===== Extracted data =====

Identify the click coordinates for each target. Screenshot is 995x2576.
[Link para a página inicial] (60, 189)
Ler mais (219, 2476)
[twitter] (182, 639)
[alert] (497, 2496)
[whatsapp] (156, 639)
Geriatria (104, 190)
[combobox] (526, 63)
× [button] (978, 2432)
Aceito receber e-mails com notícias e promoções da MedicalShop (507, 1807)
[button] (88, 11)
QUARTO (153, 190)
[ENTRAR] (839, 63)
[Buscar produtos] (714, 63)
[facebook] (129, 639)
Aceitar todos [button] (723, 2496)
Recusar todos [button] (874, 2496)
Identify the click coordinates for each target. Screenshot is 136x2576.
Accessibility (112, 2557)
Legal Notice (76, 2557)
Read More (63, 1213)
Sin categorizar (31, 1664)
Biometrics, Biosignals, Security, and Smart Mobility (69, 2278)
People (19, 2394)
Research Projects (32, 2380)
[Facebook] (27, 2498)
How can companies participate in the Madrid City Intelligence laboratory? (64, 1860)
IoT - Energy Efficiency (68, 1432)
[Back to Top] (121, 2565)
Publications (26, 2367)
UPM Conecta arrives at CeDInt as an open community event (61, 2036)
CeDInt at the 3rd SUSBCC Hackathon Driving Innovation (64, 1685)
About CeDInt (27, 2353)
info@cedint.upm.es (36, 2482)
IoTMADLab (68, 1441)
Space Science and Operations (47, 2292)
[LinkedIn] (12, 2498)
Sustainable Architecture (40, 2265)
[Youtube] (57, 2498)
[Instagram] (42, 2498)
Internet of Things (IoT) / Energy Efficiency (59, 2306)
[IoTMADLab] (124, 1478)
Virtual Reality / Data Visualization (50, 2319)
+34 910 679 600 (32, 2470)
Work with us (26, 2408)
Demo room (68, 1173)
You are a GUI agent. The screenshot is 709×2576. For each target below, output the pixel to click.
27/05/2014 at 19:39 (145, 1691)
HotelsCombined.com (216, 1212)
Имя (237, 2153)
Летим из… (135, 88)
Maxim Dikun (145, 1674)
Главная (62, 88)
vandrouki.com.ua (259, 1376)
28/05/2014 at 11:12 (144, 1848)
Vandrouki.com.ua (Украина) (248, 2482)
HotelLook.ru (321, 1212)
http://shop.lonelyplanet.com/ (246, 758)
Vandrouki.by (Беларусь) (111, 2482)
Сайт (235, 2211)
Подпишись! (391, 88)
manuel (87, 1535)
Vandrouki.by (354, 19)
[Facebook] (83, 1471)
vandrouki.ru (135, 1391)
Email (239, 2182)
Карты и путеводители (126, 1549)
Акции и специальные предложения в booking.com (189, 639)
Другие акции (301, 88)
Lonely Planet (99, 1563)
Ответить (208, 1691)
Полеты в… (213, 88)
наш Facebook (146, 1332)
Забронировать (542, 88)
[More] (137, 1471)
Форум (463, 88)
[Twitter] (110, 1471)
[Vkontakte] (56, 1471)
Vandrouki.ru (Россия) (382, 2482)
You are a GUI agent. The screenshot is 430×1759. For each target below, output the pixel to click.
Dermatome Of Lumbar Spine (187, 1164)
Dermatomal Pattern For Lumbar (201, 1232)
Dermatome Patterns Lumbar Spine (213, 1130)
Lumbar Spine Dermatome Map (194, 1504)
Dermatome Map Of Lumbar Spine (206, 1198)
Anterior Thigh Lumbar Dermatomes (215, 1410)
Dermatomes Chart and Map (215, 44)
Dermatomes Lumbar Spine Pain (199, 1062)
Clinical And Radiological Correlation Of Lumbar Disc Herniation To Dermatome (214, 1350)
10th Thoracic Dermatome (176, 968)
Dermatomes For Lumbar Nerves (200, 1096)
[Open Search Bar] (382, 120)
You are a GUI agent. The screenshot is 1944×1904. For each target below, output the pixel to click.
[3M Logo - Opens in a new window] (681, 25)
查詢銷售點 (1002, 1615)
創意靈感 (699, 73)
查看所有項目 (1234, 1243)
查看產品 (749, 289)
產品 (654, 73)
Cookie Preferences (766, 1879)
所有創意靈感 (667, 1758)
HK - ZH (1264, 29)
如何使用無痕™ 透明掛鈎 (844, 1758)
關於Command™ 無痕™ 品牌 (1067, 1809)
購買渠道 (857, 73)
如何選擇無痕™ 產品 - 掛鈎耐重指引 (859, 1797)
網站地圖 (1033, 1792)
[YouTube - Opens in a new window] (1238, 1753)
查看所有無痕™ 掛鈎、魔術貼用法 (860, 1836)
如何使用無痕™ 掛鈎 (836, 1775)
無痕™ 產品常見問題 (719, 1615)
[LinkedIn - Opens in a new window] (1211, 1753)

=====

What you will do: The response must consist solely of the lines from the top of the records through the line holding "Accessibility (112, 2557)", copied word for word.

Exercise answer:
Identify the click coordinates for each target. Screenshot is 995x2576.
[Link para a página inicial] (60, 189)
Ler mais (219, 2476)
[twitter] (182, 639)
[alert] (497, 2496)
[whatsapp] (156, 639)
Geriatria (104, 190)
[combobox] (526, 63)
× [button] (978, 2432)
Aceito receber e-mails com notícias e promoções da MedicalShop (507, 1807)
[button] (88, 11)
QUARTO (153, 190)
[ENTRAR] (839, 63)
[Buscar produtos] (714, 63)
[facebook] (129, 639)
Aceitar todos [button] (723, 2496)
Recusar todos [button] (874, 2496)
Identify the click coordinates for each target. Screenshot is 136x2576.
Accessibility (112, 2557)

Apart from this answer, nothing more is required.